Using the data below, print exactly the line with "You are a computer-use agent.", the line with "Task: Choose the 镀膜 tag button", and every line between them, but none of the pictures.

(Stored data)
-*-*-
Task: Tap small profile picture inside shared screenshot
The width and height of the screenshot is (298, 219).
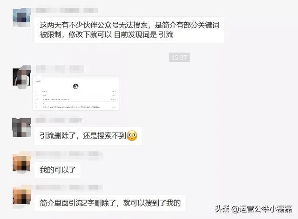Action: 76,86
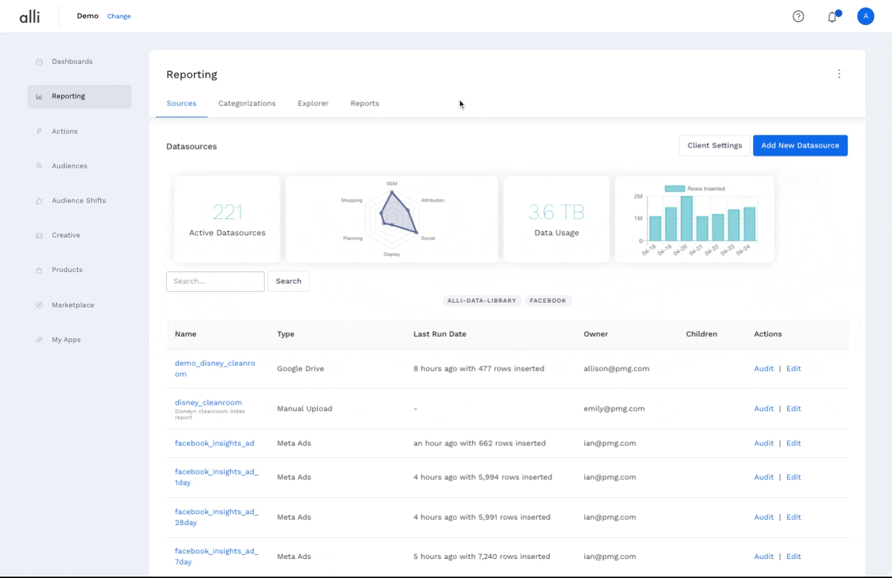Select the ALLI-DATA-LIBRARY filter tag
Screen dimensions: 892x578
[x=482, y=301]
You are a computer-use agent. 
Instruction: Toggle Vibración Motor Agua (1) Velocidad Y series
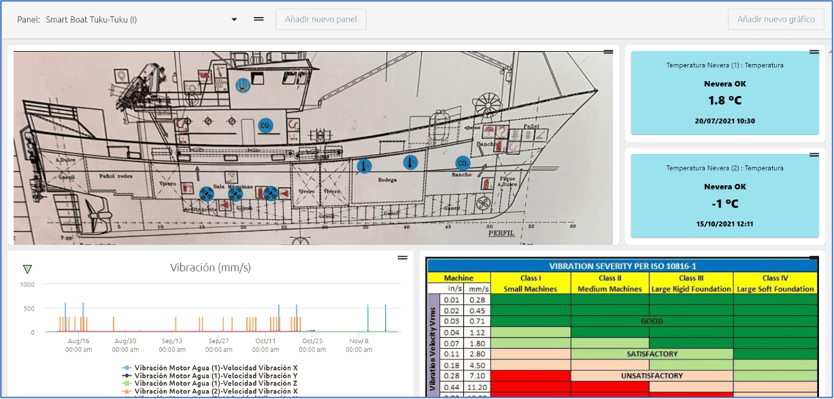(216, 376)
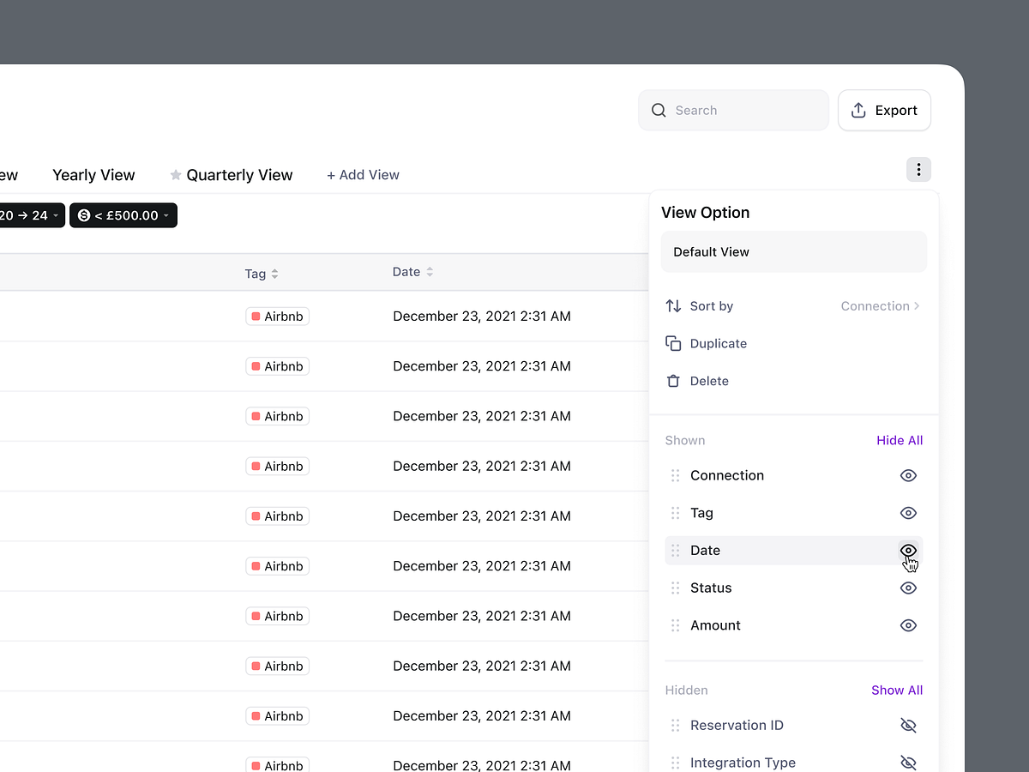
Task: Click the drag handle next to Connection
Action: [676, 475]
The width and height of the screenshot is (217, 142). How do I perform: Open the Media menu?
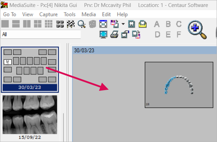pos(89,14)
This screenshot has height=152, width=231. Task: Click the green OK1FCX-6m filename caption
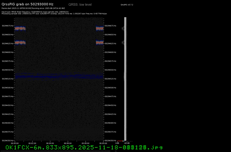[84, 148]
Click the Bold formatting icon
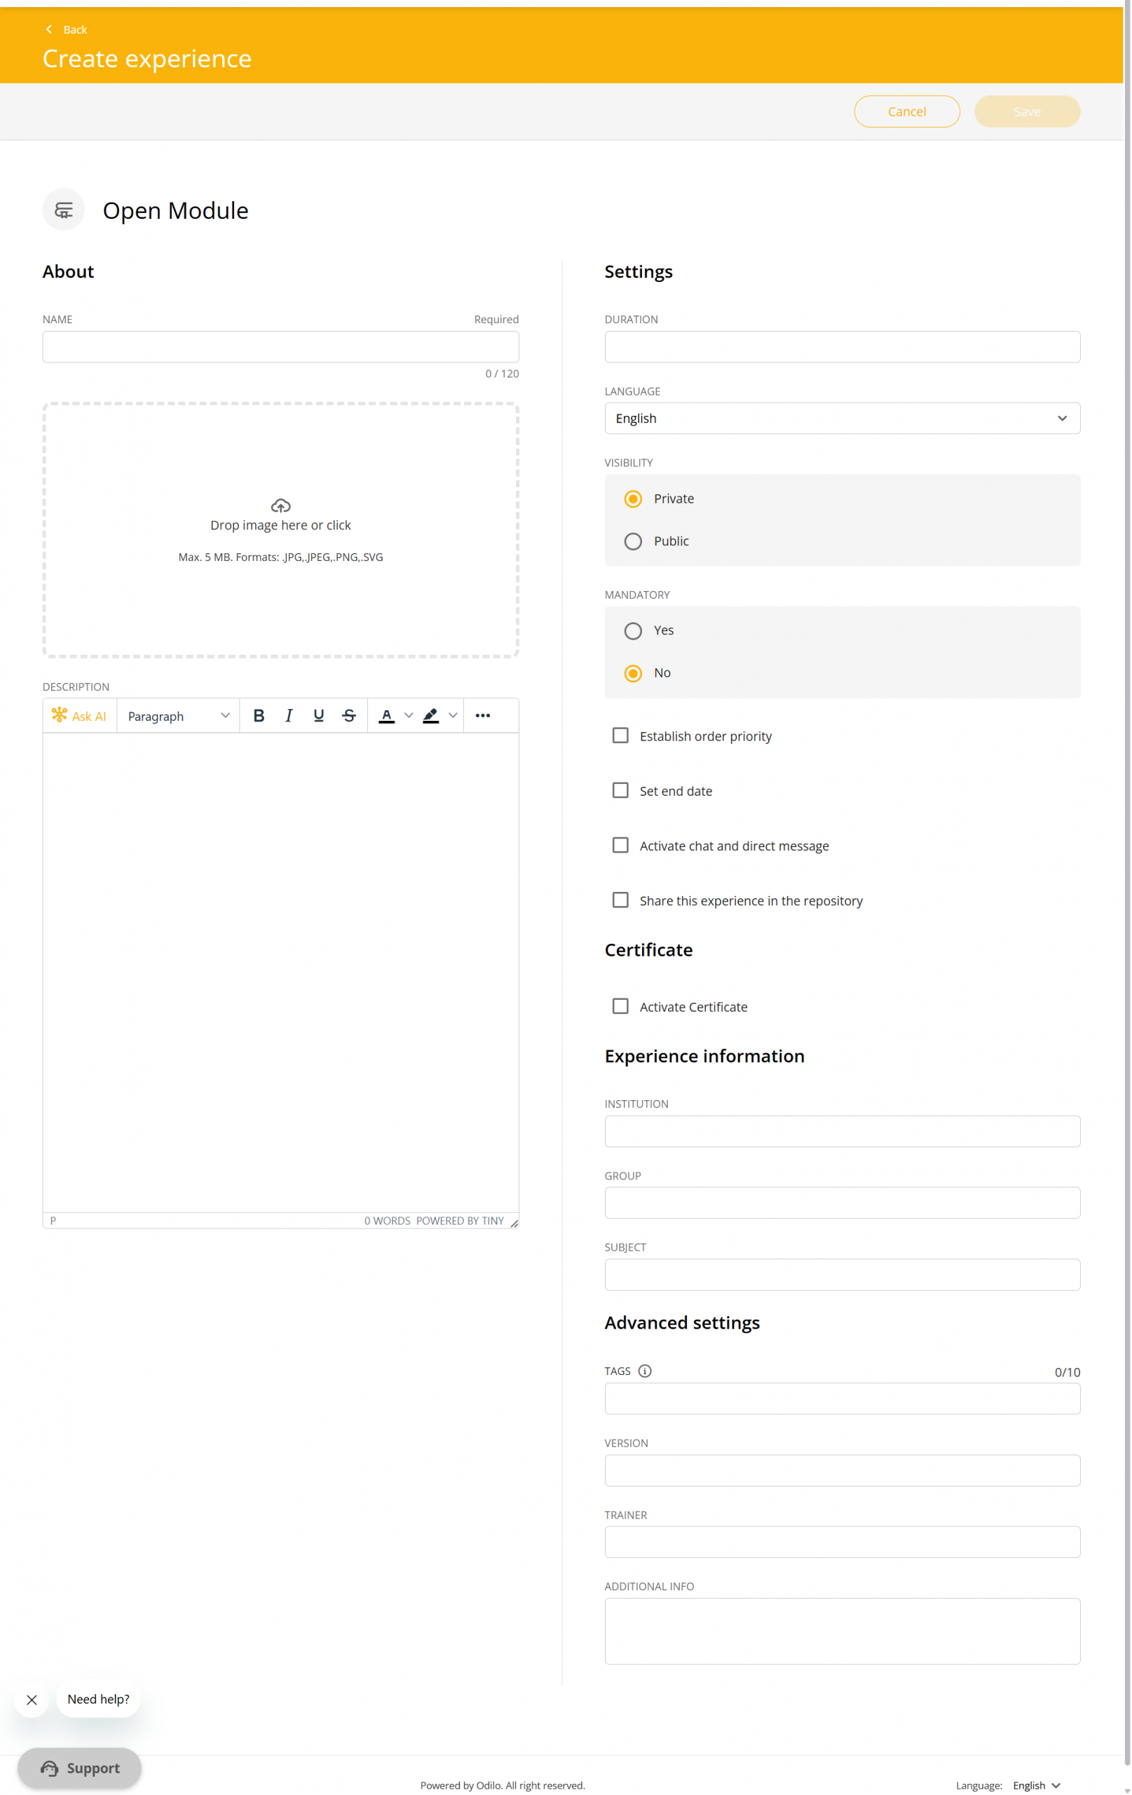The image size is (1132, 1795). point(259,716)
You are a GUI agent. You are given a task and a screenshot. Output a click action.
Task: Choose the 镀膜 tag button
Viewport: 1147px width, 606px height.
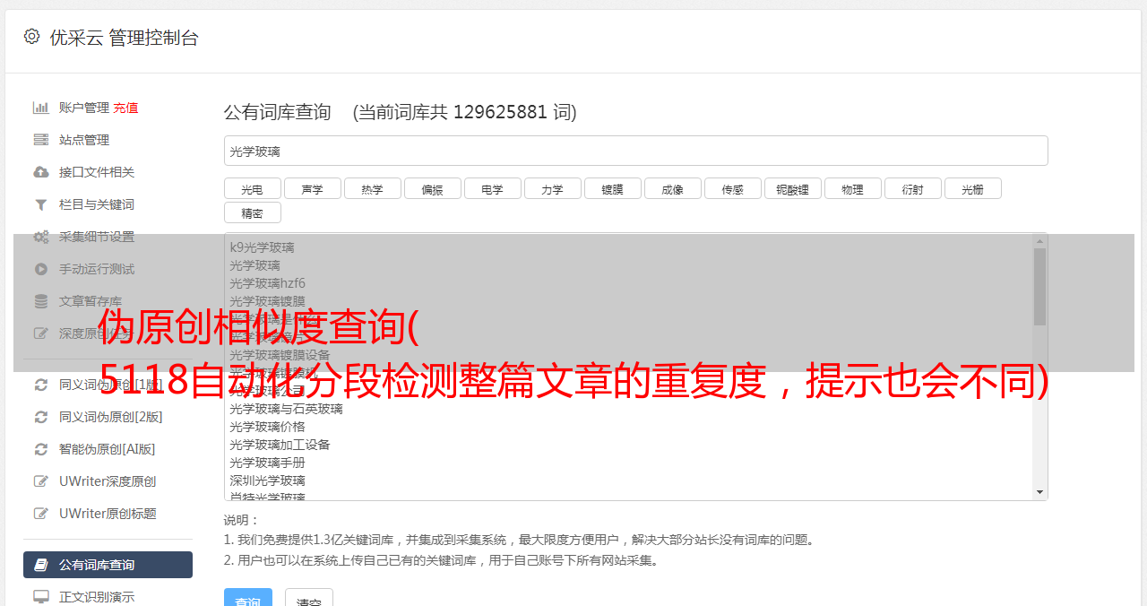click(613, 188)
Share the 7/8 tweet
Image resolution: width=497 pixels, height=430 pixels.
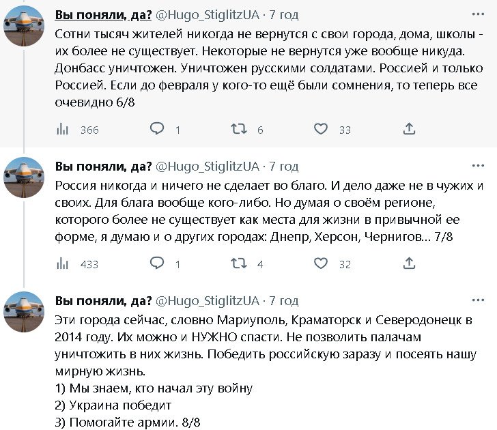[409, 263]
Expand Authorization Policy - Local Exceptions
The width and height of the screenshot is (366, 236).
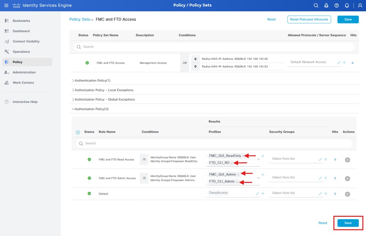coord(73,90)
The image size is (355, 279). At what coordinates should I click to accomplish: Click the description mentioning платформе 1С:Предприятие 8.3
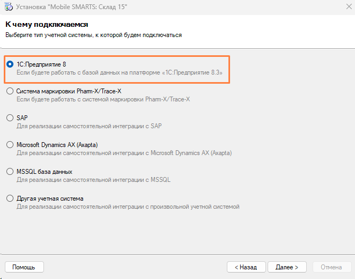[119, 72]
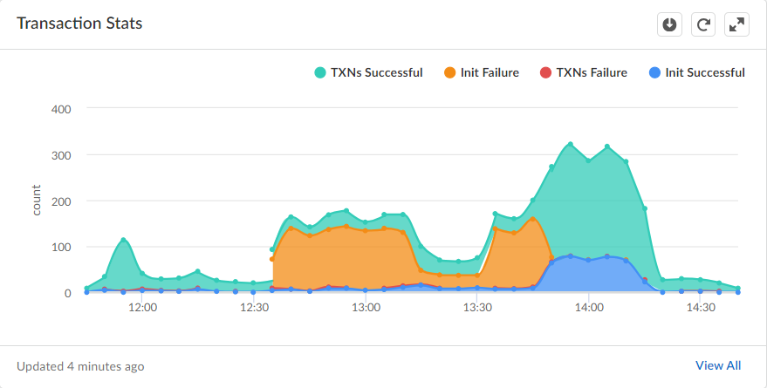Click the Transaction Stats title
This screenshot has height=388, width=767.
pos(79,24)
-*-*-
● EXERCISE RESPONSE:
You are a computer-use agent. 
Instruction: Toggle Vibración Motor Agua (1) Velocidad Y series
(216, 376)
Task: Click the drag handle next to Connection
Action: [676, 475]
The width and height of the screenshot is (217, 142). How do I perform: Open the Media menu?
pos(89,14)
This screenshot has height=152, width=231. Task: Click the green OK1FCX-6m filename caption
[84, 148]
Click the Bold formatting icon
The image size is (1132, 1795). point(259,716)
You are a GUI agent. You are given a task and a screenshot. Output a click action.
Task: Choose the 镀膜 tag button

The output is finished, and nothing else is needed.